19 of 20 people found the following review helpful
A brief history of everything,
This review is from: The Silmarillion (Paperback)
It is a testament to the Silmarillion that it makes the Lord of the Rings feel so small. The battle for the one ring forms little more than a footnote in the vast expanse of history that Tolkien has created here, and Sauron is a mere footsoldier in the armies of Morgoth (read Satan).
The Silmarillion reminded me of the early books of the bible, but fortunately without the "and Ahab begat Mephibeseth" etc. Tolkien has written a creation myth all his own, and were it not for that fact that he never published his work, it might seem as though the Silmarillion were a work of arrogance, simply a showcase for the staggering imaginative power of the writer.

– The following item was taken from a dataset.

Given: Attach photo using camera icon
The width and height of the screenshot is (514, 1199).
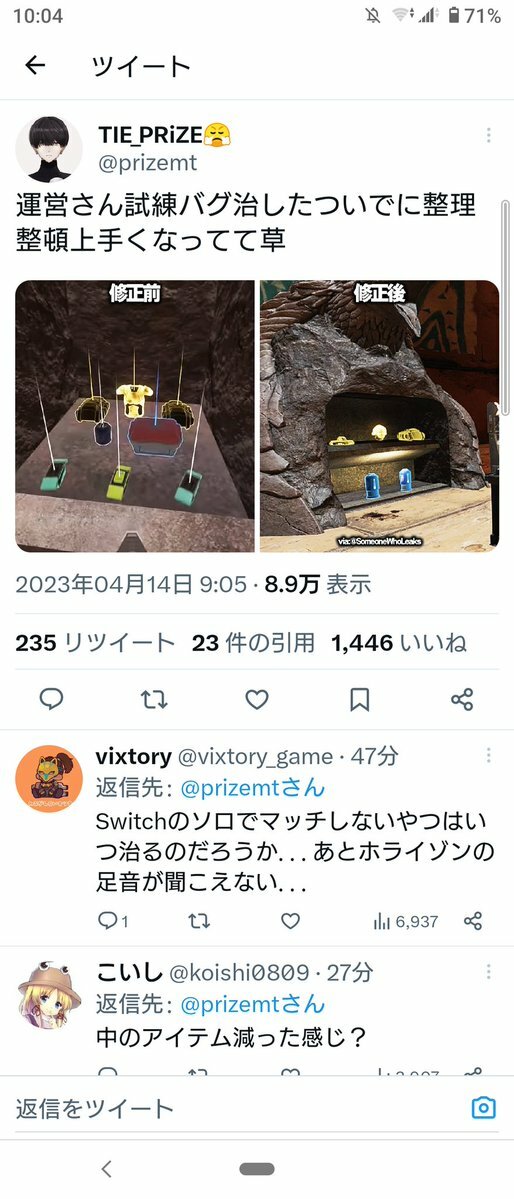Looking at the screenshot, I should [x=483, y=1107].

As several reviewers have already commented, this is not story-telling in the Lord of the Rings genre, and it has little in the way of character development. However, I would recommend this book to anyone who is prepared to spend some time to understand their favourite childhood story a little more fully. This book will explain how wizards came into being, and will show why Aragorn is so important as the leader of men. Peter Jackson also borrowed from this work for his film, for example the very first scene in the Fellowship is nowhere to be found in the Lord of the Rings.
The book also stands alone as a work of great literary power. Although there is little room for character development, Tolkien refers to his protagonists with such awe and reverence throughout that this can be easily overlooked. To ask whether Feanor felt guilt at times, is like asking whether Nelson enjoyed sugar in his tea. In this account of great deeds, the smaller details are inconsequential.
In my personal opinion, this is a greater achievement than the Lord of the Rings, although I would not expect many to agree. It does take some patience initially, and many people will not have read anything like this before. However, those people are in for a treat.